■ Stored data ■
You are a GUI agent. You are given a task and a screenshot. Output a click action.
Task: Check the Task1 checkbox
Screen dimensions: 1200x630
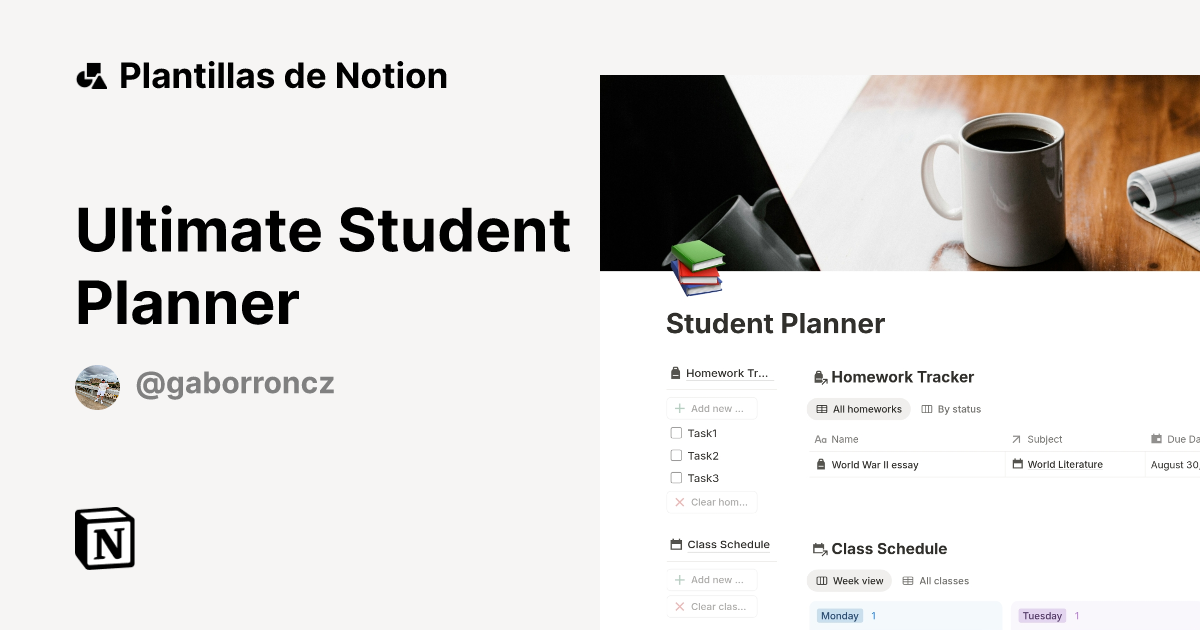(676, 433)
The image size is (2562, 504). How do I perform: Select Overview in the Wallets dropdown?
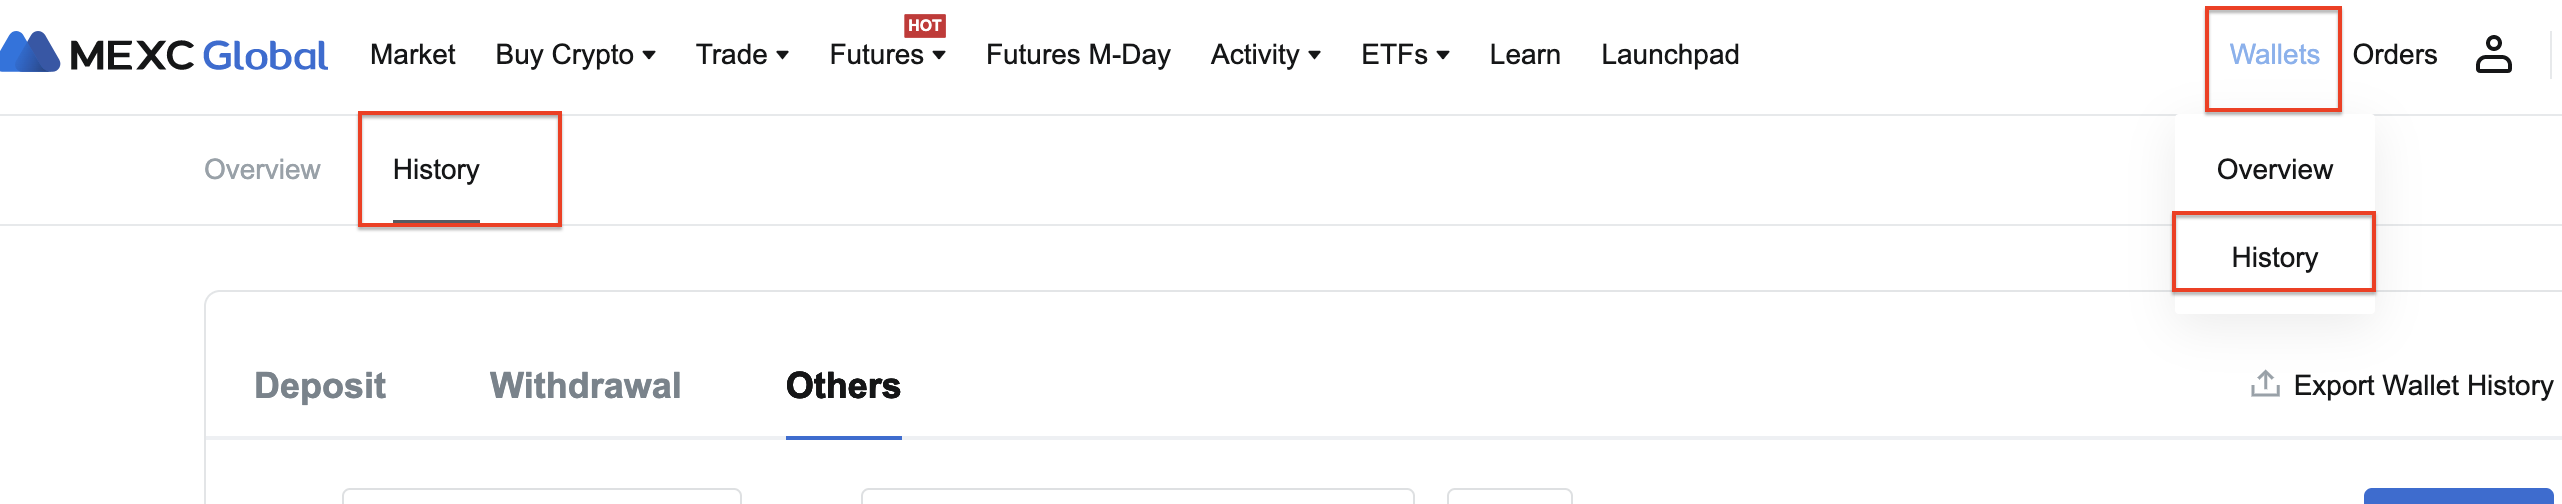coord(2274,169)
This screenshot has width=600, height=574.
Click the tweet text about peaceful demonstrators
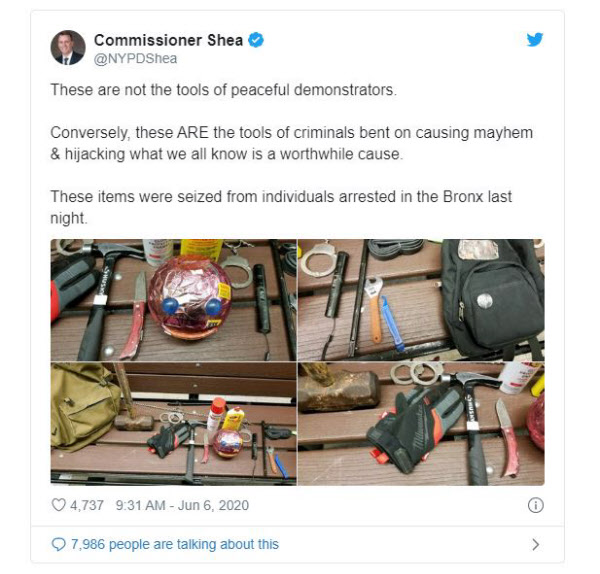(224, 90)
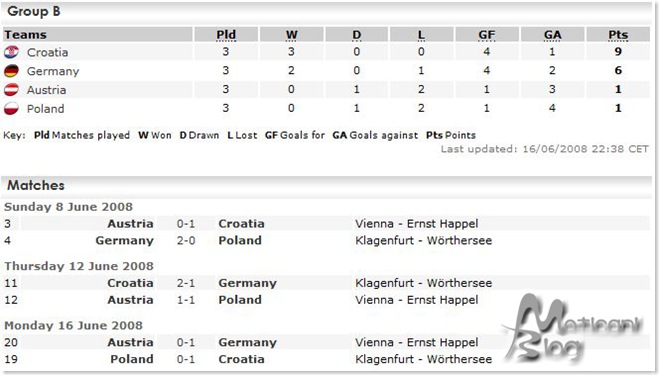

■ Problem details ■
Leaving the pictures out, copy exactly the lines from the line that contains "Click the tweet" to the last line of the data, both ends included.

■ Answer to this problem ■
Click the tweet text about peaceful demonstrators
(224, 90)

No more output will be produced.